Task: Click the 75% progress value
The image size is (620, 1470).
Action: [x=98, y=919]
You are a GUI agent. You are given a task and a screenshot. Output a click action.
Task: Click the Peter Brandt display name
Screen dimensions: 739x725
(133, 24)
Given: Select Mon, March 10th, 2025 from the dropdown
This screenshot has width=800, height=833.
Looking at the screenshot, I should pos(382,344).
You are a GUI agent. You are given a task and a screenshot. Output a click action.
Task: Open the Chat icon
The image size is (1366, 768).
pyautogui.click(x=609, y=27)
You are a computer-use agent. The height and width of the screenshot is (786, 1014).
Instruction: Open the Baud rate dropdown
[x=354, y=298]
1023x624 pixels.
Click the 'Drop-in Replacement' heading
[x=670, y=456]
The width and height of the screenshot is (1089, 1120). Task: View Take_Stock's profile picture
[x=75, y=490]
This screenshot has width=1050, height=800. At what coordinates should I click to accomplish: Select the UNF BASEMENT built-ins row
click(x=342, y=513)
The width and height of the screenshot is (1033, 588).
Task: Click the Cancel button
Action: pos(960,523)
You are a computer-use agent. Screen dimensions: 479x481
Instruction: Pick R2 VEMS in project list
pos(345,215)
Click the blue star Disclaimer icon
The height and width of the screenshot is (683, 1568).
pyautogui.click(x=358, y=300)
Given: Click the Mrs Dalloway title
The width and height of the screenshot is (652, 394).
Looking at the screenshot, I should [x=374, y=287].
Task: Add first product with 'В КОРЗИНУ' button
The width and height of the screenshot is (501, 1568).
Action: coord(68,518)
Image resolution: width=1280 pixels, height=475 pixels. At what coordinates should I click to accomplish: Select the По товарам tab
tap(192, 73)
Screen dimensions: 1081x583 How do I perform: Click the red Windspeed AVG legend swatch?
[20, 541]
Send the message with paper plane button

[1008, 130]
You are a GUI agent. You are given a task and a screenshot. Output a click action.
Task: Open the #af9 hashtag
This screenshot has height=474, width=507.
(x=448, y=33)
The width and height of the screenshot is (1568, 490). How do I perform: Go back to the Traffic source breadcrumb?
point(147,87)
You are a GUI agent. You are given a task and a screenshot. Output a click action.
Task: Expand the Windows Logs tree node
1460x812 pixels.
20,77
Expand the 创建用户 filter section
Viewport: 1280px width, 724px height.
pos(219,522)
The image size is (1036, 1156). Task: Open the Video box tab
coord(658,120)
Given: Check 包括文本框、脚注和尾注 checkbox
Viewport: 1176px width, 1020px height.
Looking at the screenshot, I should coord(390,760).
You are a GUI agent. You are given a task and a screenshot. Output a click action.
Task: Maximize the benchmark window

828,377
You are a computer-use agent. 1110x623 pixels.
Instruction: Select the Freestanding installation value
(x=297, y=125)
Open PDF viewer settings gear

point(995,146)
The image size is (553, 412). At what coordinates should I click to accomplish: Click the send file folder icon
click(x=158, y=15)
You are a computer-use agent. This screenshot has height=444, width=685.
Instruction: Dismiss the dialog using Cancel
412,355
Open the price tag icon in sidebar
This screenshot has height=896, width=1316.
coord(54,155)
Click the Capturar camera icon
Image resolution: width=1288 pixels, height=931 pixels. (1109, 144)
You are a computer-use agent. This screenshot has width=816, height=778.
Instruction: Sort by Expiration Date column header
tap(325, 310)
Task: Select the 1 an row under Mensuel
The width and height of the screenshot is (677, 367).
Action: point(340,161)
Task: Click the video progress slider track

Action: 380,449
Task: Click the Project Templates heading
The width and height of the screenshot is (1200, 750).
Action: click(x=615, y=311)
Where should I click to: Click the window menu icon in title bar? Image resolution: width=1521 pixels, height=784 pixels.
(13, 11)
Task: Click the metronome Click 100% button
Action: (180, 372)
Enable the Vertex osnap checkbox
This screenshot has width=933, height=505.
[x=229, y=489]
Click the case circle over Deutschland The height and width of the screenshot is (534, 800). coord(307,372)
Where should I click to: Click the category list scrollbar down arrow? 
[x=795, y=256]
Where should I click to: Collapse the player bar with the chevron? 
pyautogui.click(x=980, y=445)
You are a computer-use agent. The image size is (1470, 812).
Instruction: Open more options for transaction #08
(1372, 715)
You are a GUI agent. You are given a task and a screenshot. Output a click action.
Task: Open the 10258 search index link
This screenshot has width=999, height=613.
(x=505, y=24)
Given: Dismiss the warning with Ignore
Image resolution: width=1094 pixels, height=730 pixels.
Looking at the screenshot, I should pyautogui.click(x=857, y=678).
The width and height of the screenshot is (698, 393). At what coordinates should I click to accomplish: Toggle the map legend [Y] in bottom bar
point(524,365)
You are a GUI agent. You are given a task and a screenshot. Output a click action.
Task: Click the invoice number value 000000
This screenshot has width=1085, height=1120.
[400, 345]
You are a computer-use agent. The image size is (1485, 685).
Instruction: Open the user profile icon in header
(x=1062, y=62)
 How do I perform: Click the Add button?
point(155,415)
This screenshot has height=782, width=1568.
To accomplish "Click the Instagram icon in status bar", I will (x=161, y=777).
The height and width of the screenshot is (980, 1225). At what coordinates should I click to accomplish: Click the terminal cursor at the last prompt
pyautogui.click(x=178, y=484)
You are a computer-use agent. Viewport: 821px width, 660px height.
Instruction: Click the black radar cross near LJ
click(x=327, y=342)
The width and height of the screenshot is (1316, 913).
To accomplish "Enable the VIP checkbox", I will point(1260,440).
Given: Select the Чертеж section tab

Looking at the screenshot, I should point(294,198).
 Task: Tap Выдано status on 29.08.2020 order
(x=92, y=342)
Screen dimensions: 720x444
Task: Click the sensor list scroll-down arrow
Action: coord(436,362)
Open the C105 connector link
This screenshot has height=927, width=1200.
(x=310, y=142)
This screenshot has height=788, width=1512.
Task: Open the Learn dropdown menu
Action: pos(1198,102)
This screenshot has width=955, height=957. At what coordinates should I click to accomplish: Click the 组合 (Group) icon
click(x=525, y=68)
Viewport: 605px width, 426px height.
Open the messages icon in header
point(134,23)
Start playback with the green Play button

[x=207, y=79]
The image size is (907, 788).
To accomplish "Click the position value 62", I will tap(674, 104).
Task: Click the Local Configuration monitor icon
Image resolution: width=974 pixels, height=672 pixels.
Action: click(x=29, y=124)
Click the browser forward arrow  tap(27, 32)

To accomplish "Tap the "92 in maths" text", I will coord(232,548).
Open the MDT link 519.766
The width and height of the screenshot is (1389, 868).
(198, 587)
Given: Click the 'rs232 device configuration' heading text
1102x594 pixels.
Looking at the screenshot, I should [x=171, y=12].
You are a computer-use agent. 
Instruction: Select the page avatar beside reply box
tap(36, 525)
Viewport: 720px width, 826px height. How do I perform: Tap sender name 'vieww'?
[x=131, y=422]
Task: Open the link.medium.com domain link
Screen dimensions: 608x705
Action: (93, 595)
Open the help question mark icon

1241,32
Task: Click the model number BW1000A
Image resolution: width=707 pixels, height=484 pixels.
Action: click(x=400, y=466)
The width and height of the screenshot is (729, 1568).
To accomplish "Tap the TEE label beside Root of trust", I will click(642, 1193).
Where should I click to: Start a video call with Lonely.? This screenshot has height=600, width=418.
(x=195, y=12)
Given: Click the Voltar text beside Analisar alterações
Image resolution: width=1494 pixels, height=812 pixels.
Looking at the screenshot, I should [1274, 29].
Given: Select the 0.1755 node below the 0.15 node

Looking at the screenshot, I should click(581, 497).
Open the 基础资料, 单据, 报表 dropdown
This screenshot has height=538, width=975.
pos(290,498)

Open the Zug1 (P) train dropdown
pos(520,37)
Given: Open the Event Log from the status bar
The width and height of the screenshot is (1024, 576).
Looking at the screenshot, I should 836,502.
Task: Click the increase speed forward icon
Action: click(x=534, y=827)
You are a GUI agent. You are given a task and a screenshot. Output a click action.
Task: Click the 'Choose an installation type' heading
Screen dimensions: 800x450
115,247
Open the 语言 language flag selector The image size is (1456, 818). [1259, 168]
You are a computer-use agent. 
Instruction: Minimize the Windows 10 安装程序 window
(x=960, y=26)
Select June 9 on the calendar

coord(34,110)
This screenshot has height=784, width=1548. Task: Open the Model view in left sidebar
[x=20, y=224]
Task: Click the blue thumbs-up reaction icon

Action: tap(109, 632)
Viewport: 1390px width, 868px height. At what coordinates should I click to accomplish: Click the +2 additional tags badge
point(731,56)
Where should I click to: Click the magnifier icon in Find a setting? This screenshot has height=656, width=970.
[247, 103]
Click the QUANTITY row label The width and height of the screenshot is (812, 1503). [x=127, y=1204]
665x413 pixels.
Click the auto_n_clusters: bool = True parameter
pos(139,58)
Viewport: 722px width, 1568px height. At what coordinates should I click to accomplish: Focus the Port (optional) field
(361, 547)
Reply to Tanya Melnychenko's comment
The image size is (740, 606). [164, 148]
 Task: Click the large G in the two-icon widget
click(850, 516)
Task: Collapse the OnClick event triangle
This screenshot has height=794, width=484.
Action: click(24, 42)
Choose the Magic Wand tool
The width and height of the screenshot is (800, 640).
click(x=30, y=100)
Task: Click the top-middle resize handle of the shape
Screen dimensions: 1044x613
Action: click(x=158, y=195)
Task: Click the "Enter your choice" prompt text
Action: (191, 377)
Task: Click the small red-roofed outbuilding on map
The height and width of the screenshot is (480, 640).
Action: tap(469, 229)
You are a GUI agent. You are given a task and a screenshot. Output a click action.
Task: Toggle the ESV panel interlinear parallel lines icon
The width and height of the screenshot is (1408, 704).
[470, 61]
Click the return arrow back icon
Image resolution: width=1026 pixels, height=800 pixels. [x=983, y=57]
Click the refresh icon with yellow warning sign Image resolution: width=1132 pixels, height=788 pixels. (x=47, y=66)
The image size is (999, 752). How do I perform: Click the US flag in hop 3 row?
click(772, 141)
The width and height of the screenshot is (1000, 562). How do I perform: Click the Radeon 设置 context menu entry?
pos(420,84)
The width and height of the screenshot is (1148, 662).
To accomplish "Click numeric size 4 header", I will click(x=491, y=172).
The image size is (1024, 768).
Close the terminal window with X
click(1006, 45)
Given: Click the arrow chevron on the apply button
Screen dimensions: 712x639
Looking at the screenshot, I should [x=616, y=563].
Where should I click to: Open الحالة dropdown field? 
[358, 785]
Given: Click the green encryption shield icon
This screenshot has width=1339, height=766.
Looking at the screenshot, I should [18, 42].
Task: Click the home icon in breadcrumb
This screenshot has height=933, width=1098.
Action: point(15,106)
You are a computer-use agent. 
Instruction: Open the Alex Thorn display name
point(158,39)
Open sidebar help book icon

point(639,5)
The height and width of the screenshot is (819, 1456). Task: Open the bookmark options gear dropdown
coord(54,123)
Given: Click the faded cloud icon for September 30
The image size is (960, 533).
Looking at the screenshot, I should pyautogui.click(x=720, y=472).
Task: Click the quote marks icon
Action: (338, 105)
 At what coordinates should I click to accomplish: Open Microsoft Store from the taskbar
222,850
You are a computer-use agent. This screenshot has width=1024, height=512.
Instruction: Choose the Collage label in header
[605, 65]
────────────────
> Work instructions
From the line containing "This screenshot has width=1339, height=766." down to the last line of the data, transcribe every line exactly; nothing else should appear.

> Exercise result
This screenshot has width=1339, height=766.
Looking at the screenshot, I should [18, 42].
Task: Click the home icon in breadcrumb
This screenshot has height=933, width=1098.
Action: point(15,106)
You are a computer-use agent. 
Instruction: Open the Alex Thorn display name
point(158,39)
Open sidebar help book icon

point(639,5)
The height and width of the screenshot is (819, 1456). Task: Open the bookmark options gear dropdown
coord(54,123)
Given: Click the faded cloud icon for September 30
The image size is (960, 533).
Looking at the screenshot, I should pyautogui.click(x=720, y=472).
Task: Click the quote marks icon
Action: (338, 105)
 At what coordinates should I click to accomplish: Open Microsoft Store from the taskbar
222,850
You are a computer-use agent. This screenshot has width=1024, height=512.
Instruction: Choose the Collage label in header
[605, 65]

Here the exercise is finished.